The setup takes about 20 minutes — create your intervals.icu account, connect your Garmin/Polar/Coros or Strava account (even with the API restrictions, the basic sync works fine for pulling activities), and let it backfill your history. If you have years of data, the historical power curve that emerges is immediately addictive.

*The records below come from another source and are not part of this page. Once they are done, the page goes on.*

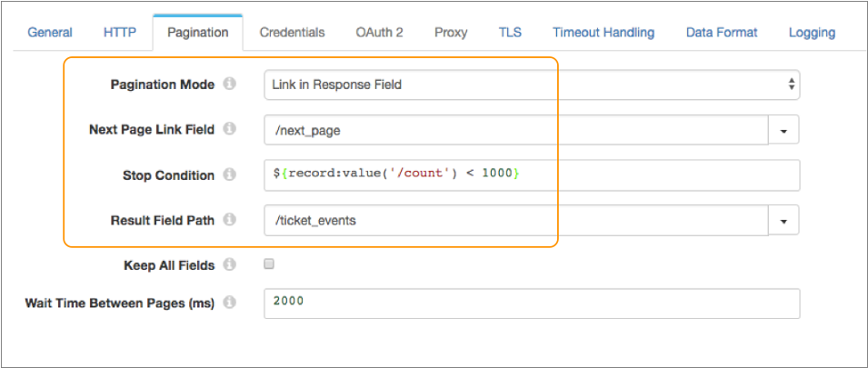The height and width of the screenshot is (368, 868).
Task: Switch to the TLS tab
Action: coord(510,33)
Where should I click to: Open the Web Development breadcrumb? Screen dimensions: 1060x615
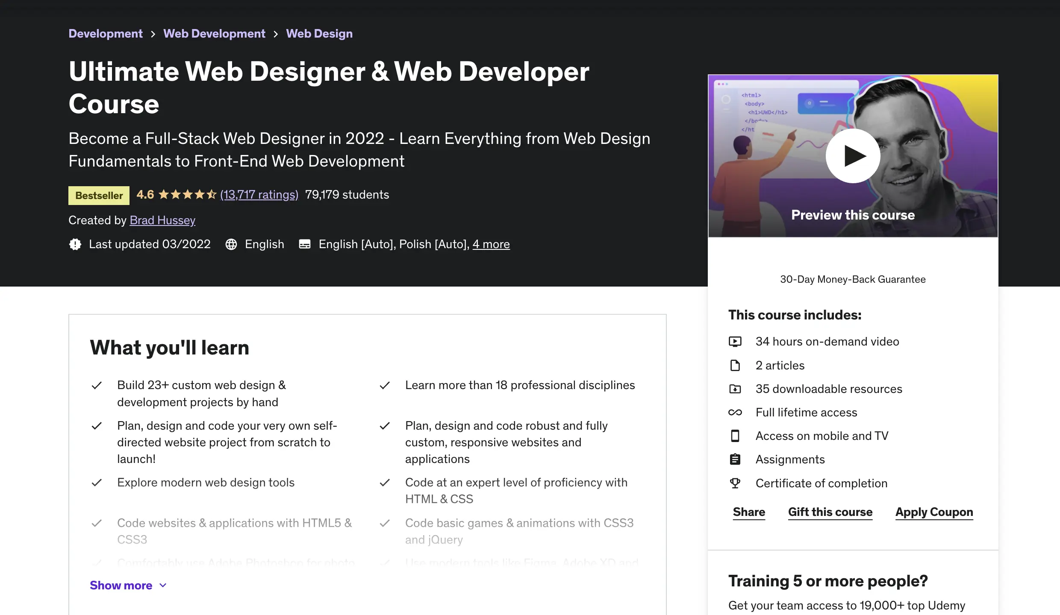[x=214, y=34]
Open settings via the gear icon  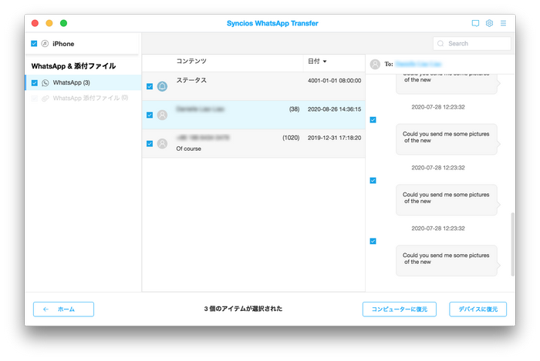[x=489, y=23]
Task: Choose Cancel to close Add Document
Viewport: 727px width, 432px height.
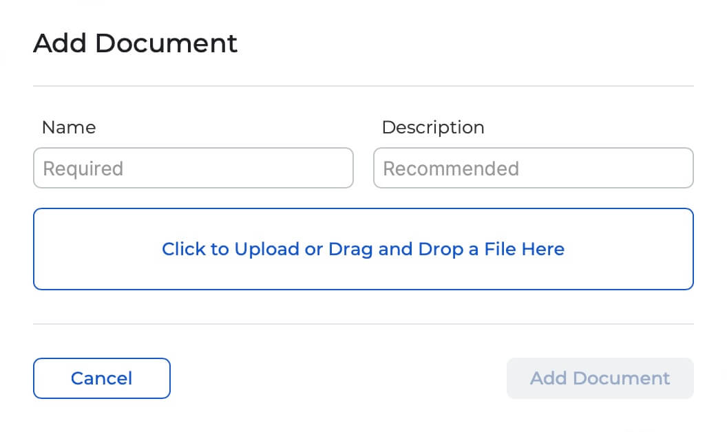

Verdict: Stop Paying Strava to Lock Your Own Data Away
If you're a triathlete or endurance cyclist who's serious about progression — not "I want to be a pro" serious, just "I want to understand what my training is actually doing" serious — intervals.icu is the single highest-value tool you're probably not using. It's free. It takes your data from wherever it lives and gives you a proper analytical view that no native platform comes close to. The PMC chart alone is worth signing up for.
Keep Strava. Keep your Garmin app. But add intervals.icu as the brain that sits on top of both of them. Your CTL will thank you.
Are you using intervals.icu already, or are you still letting Strava play analytics tool with a dataset it refuses to share back with you — and if you've made the switch, what's the first chart that actually changed how you trained?